Return all lines in the data where the string "agent" can be found.

(Stored items)
§ §
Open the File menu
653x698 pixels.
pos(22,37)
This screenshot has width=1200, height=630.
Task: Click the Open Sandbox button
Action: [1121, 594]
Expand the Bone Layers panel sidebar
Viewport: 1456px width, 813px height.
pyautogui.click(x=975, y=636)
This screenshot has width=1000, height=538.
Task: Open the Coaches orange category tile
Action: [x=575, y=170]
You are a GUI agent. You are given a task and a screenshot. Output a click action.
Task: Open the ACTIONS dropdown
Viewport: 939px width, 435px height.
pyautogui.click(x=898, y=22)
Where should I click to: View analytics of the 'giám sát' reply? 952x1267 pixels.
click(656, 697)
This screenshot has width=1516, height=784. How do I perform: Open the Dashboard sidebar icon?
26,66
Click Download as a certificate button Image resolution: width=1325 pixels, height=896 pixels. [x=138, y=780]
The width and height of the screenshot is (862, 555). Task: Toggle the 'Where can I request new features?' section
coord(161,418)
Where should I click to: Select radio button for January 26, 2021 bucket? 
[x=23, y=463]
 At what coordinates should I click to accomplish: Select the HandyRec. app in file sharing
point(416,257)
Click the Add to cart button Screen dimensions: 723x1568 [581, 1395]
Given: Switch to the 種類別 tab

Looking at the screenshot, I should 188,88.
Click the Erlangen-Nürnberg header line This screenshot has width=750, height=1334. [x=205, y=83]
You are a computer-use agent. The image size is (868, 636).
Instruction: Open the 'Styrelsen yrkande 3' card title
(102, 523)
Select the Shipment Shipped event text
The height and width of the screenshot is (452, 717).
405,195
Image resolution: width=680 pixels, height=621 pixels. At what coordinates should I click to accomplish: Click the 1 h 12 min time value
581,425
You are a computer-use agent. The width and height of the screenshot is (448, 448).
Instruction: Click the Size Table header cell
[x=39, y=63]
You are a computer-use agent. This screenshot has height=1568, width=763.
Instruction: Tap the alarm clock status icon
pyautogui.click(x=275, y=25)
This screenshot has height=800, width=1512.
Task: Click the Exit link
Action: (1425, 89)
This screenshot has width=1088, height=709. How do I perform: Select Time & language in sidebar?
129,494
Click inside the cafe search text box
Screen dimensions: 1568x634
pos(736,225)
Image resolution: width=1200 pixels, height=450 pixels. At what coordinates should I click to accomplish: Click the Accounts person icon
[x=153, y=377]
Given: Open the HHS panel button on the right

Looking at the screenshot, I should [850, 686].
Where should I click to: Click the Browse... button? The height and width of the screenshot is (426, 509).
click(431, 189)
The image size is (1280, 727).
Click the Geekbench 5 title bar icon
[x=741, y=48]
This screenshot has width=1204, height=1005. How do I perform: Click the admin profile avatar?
§ §
**Task result:**
You are a GUI agent. You are given a task and a screenshot. Output a click action.
You are a computer-use agent. The image size is (868, 636).
You are a computer-use agent. The width and height of the screenshot is (448, 448).
You are a computer-use agent. This screenshot has height=1568, width=763.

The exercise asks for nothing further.